Man weiss nichts Genaues und verläuft sich in Absurdistan. Dabei wäre die naheliegendste Spekulation leider die unspektakulärste: Es wurde ein Käufer gefunden, aber die Handänderung dauert halt noch ein Weilchen. Da gilt aber die alte Boulevard-Regel:

Recherchier oder spekulier deine Story niemals zu Tode.

Apropos, auch das hier ist so eine Nullmeldung:

Gesundheitszustand, Grund für die lange Abwesenheit, wird er wieder zurückkehren? Genaues weiss man nicht, aber daraus kann man doch einen Artikel basteln.

Gut, direkt kann CH Media nichts dafür. Aber das Wanner-Imperium hat geradezu grobfahrlässig eine Gastkommentatorin publiziert. Es handelt sich um Susanne Wille. Wie sagte SRF-Direktorin Nathalie Wappler bei derem Antritt als neue Kulturchefin:

«Susanne Wille verbindet journalistische Kompetenz und Kulturaffinität.»

Das war nun nicht wirklich ein guter Ansatz, da beides bezweifelt werden muss. Mit ihrem Gastkommentar gibt Wille diesen Zweifeln neue Nahrung.

Wille fordert mehr Satirikerinnen. Also mehr Bildschirmpräsenz für weibliche Satiriker. Öhm. Dafür könnte sie doch eigentlich als Kulturchefin sorgen? Also bezüglich Logik müssen wir Wille schon mal ein «ungenügend» geben. Kommen wir zum Einstieg in den Kommentar, wie jeder Journalist weiss, ist das die halbe Miete, will man gelesen werden. Will Wille?
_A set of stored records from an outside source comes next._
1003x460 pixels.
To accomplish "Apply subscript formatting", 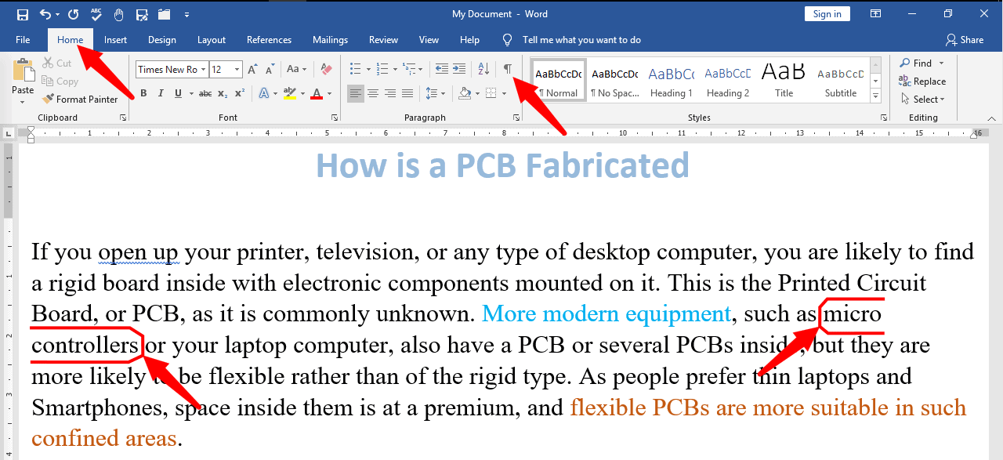I will click(x=223, y=93).
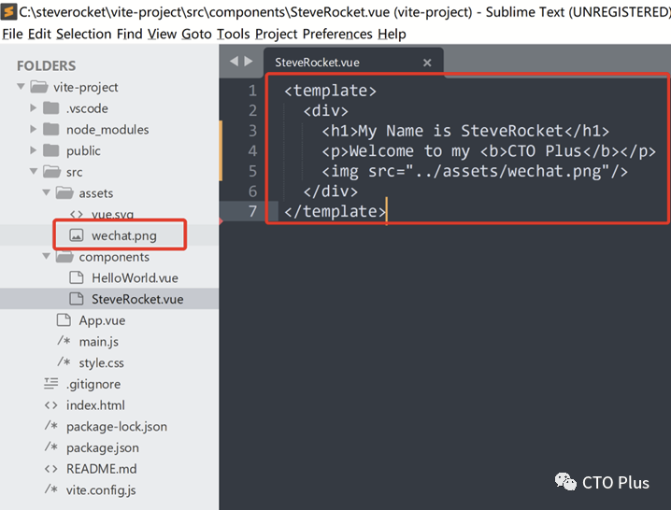Collapse the vite-project root folder
Viewport: 671px width, 510px height.
[21, 87]
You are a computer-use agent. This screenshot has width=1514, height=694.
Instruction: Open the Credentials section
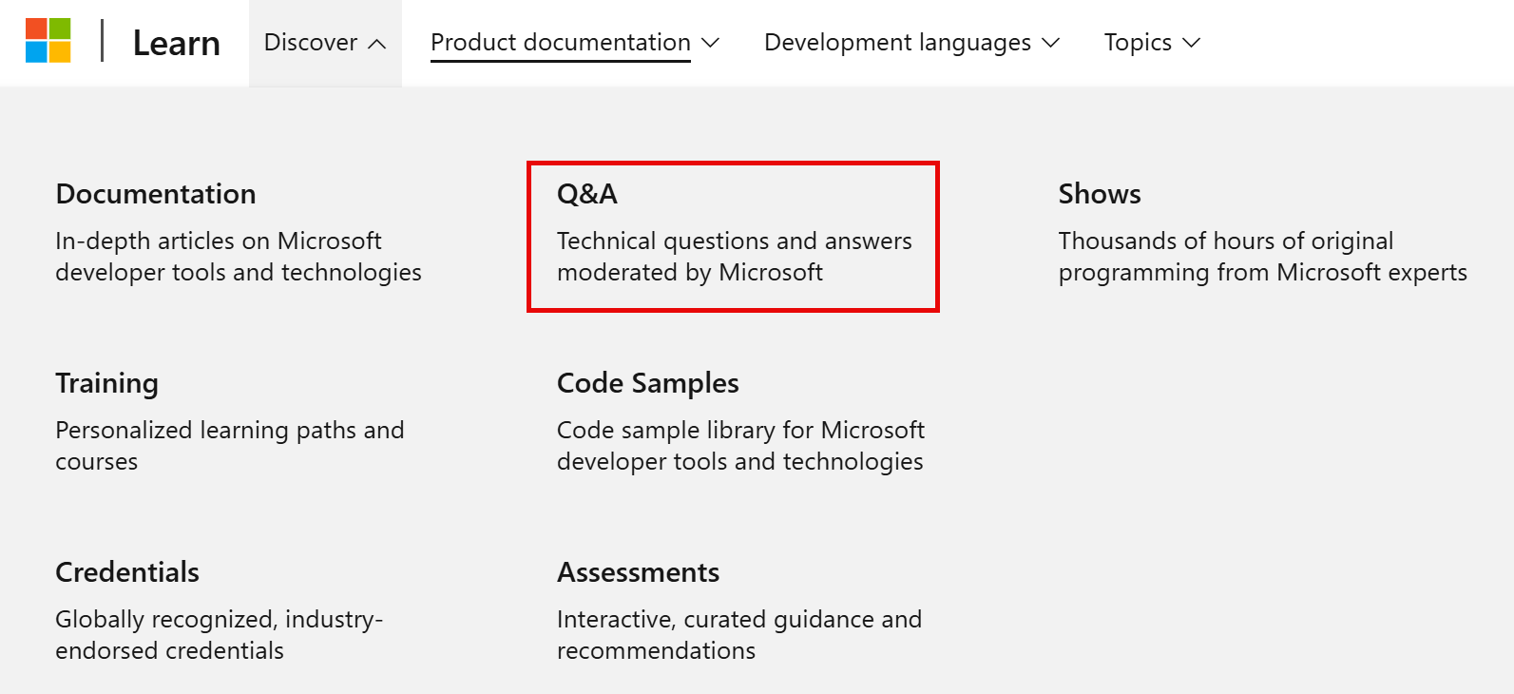(126, 572)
«Eigentlich müsste ich diesen Text mit einem bissigen Spruch oder einem knackigen Witz beginnen. Nur überlass ich das jenen, die das besser können. Insbesondere den Frauen, denn in diesem Text geht es um Satire von Frauen.»

Nennt mich Macho, aber auch hier muss man sagen: «setzen, ungenügend.» Dann mäandert sich Wille durchs Thema. Es gebe schon Satirikerinnen in der Schweiz. Auch gute. Aber dann doch nicht. Oder schon, oder so. Ach, überhaupt:

«Es braucht beides. Gute Satiriker und gute Satirikerinnen. Aber es braucht für beide gleich viel Platz auf der Bühne, in TV- und Radiosendungen und im Netz.»

Ja um Willes willen, wenn Wille schon die Quoten-Satirikerin einführen will, was ja Anlass zu Satire wäre, dann soll sie das doch einfach tun. Damit wäre allen gedient, vor allem den Lesern von CH Media.